I usually notice my fingertips first. Sometimes, it’s while I’m doing my makeup, with my hands only inches away from my eyeballs. Other times, I’ll be looking at my nails, trying to mentally calculate whether I have enough in my checking account to splurge on a manicure this month. I’ll be going along, doing my thing, and suddenly my eye is drawn to them. Like little drops of ink, or tiny freckles, they line my fingertips. When I finish washing the dishes and my hands are wet and prune-y, the marks are even more prominent. Clearly visible are the holes in my skin; holes made from pricks felt six, eight, sometimes ten times a day, depending on the numbers blinking on the screen.
If it’s not my fingertips, it’s my waist. When I am putting on my jeans in the morning, or changing into my pajamas at night, I’ll see them. The little red dots trace along my waistline, usually only millimeters away from one another. Sometimes they itch, other times they bleed, occasionally, they heal with no issue. They never fade though, nor will they, as long as I continue to pierce my skin and insert the patches.

▶ **GIVEN INFORMATION**
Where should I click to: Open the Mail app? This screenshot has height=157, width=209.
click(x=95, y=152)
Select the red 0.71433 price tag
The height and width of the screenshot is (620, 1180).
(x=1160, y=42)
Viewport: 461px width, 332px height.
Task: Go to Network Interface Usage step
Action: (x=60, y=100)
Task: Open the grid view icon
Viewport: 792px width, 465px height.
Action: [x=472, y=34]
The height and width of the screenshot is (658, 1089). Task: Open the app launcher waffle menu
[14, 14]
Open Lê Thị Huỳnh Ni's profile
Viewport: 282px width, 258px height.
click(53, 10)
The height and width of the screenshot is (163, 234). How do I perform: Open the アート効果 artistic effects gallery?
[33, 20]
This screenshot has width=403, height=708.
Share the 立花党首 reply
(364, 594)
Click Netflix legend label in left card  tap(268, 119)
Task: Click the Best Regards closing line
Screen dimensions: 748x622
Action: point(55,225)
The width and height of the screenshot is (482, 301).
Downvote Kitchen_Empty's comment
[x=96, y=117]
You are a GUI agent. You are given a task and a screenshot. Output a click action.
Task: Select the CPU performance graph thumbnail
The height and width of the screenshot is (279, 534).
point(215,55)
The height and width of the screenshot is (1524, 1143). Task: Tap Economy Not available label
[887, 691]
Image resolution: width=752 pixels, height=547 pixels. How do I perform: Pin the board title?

▶ **WORK ORDER**
In the text about marks on the writer's skin, how many times a day does the writer feel the pricks that leave holes in the fingertips?

▶ **OUTPUT OF THE EXERCISE**
Six, eight, sometimes ten times a day, depending on the numbers blinking on the screen.